Calloway adjusted the dial.
“Roy, you there?” Finlay sounded like he was talking in his car with the window down.
“I’m here,” he said, then heard what sounded like distant thunder but quickly recognized to have been a single explosion. The fluorescent bulbs flickered and dulled and cut out completely. A transformer had blown. Calloway swore and heard the emergency generator kick in, like an airplane engine gearing up for takeoff. The lights came back on.
“Chief?”
“We just lost power for a second. Hang on, the generator is still kicking in. You’re breaking up. It’s hard to hear you.”
“What’s that?”
“You’re breaking up.” The lights dimmed, then brightened.
“Storm’s picking up.” Armstrong was shouting. “Wind gusts . . . You need to get out here, Roy. Something . . . You need to . . . here.”
“Hang on, Finlay. Say again. Repeat. Say again.”
“You need to get here,” Armstrong said.
“Where?” The radio crackled. The static increased. “Where?” Calloway asked again.
“DeAngelo Finn’s house.”
The high winds had toppled trees and knocked out all power. Downtown Cedar Grove looked like a ghost town, with the wind whipping snow into drifts piled high on the deserted sidewalks, the streetlights and store windows blackened. Farther out of town the windows in the houses were similarly dark, indicating the power outage to be at least citywide.
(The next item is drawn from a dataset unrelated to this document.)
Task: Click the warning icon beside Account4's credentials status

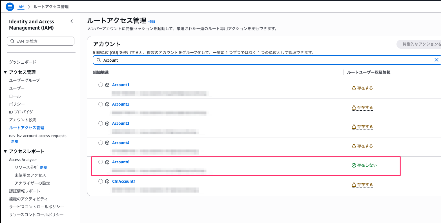Action: 354,146
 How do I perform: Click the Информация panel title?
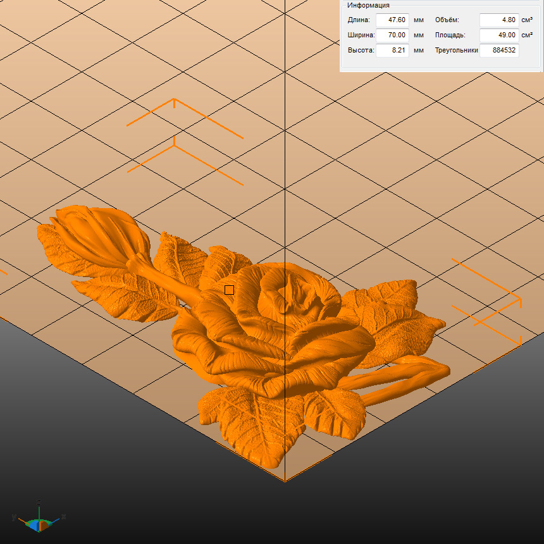coord(368,5)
Snowflakes slid over the windshield and swirled in the cones of light from the Tahoe’s headlamps. They struggled to illuminate the branches that the wind had ripped from trees and left littering the road, which caused Dan to drive slowly and swerve frequently. As he approached the turn to Elmwood, he noticed a fire burning atop a telephone pole like a distant torch—a transformer. That explained the darkness. The entire electrical grid for all of Cedar Grove was down. The city had no emergency backup power, which was a costly upgrade that the city council declined to invest in several years back, reasoning that most residents had their own generators. Of course, backup generators didn’t solve the problem of spotty cell phone reception in a mountain town, especially during a major blizzard.